Anthropic launches AI platform for scientists and plans to develop drugs

Anthropic launched Claude Science for scientific computing and plans to develop its own drugs. Separately, Phase III trials began for the first AI-designed drug.

Categorized in: AI News IT and Development
Published on: Jul 10, 2026
Anthropic launches AI platform for scientists and plans to develop drugs

Anthropic has launched Claude Science, an AI platform that the company has been testing with researchers for months. The platform is designed for scientific computing tasks such as single-cell RNA sequencing analysis, CRISPR screening design, protein structure prediction, and chemoinformatics. The company also plans to develop its own drugs, focusing on diseases that receive little research funding.

A platform for research automation

During the beta period, researchers used Claude Science across a range of computational biology tasks. The platform, built on Anthropic's Claude models, supports tasks that require handling large datasets and complex models. This includes everything from genomics to drug candidate screening.

Anthropic's drug development ambitions

Separately, Anthropic aims to develop drugs internally. The company is targeting diseases with low research investment, a move that could accelerate treatments for neglected conditions. This coincides with a broader push in the industry: Phase III clinical trials have begun for INS018_055 (rentosertib), the first drug entirely designed with help from AI, which treats idiopathic pulmonary fibrosis. Industry representatives said drugs fully developed using AI could reach the market by the end of the decade.

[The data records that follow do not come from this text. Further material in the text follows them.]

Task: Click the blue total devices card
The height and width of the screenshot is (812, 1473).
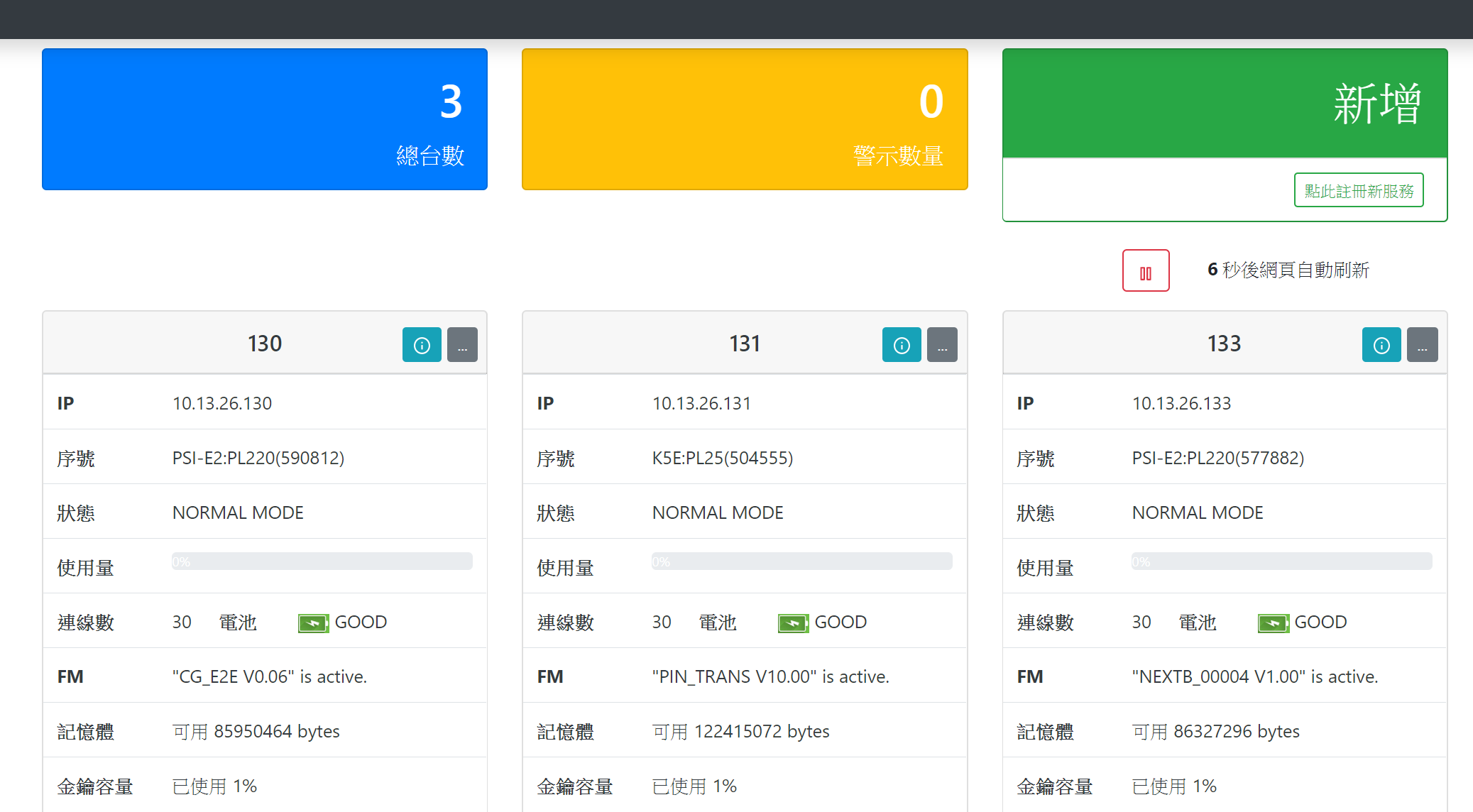Action: [x=265, y=119]
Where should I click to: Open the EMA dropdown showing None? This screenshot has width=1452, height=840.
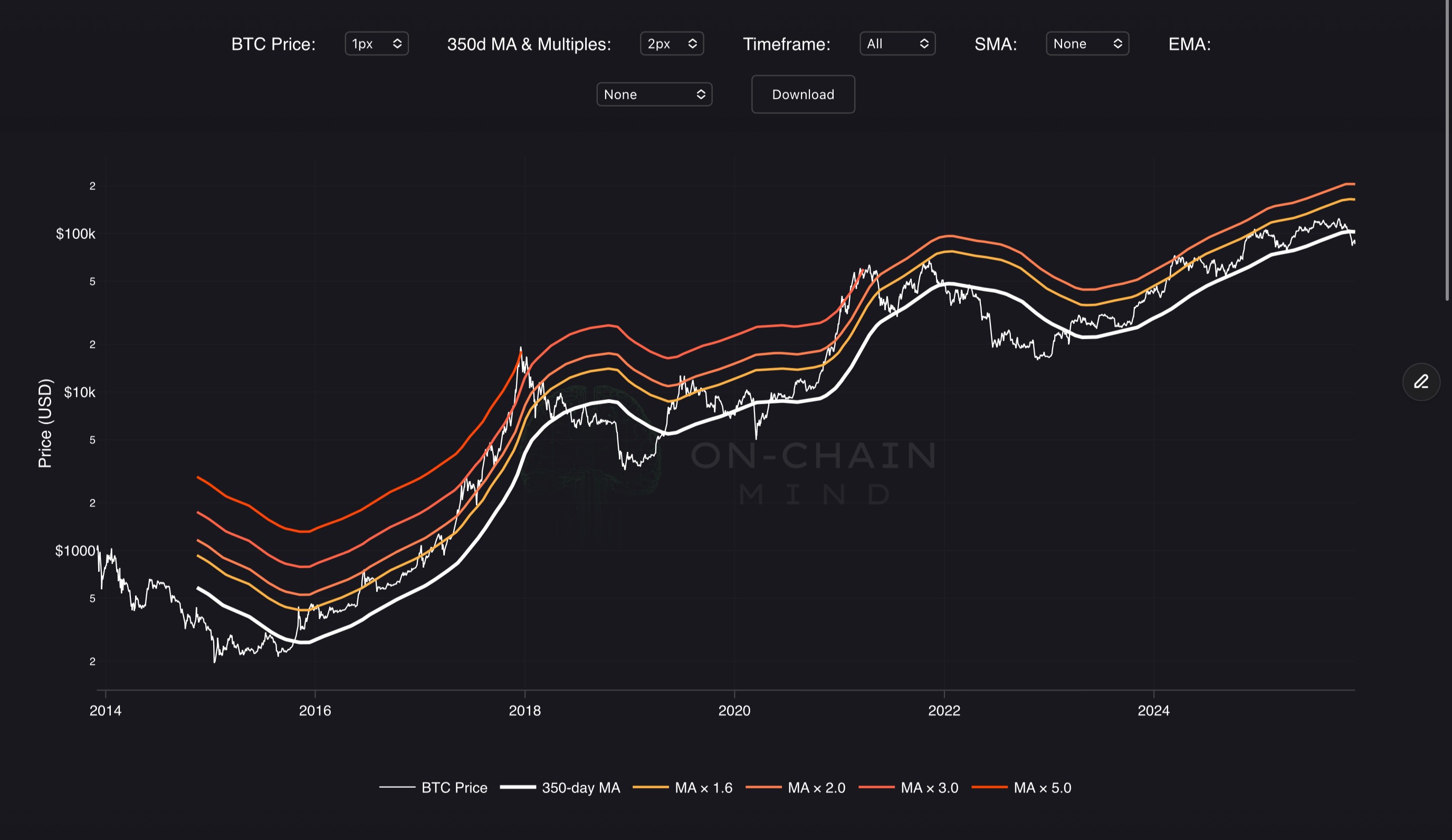pos(654,94)
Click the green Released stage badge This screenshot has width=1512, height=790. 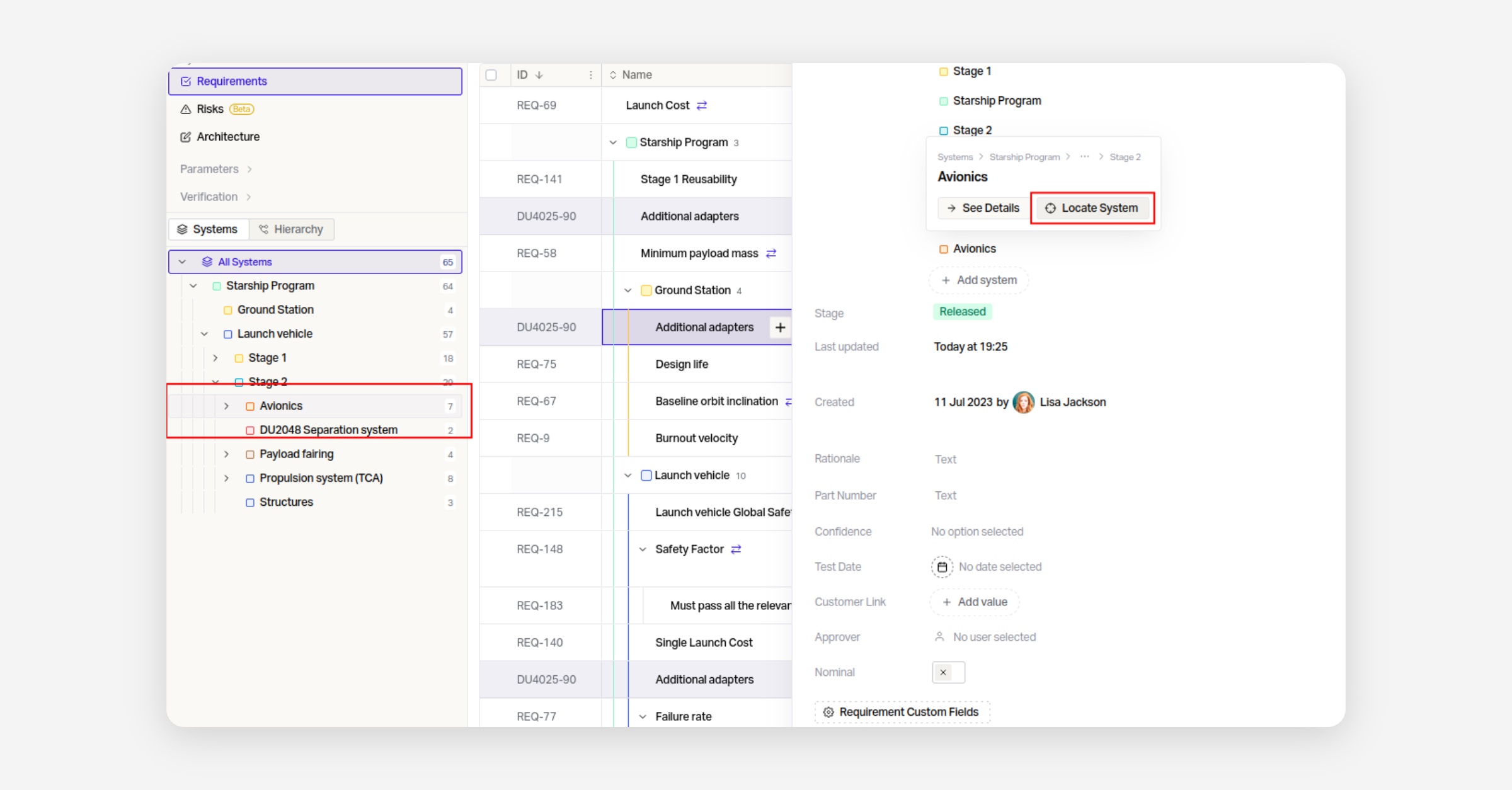coord(962,311)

Why this matters for IT and Development

For developers and IT professionals, platforms like Claude Science represent a new class of AI-powered scientific tools. Building and deploying these systems requires expertise in model orchestration, data pipelines, and infrastructure scaling. The AI for Science & Research space is growing, and with it, demand for engineers who can bridge the gap between AI models and domain-specific scientific workflows. As drug companies and research labs adopt AI, the need for developers who understand both machine learning and the operational demands of life sciences will only increase.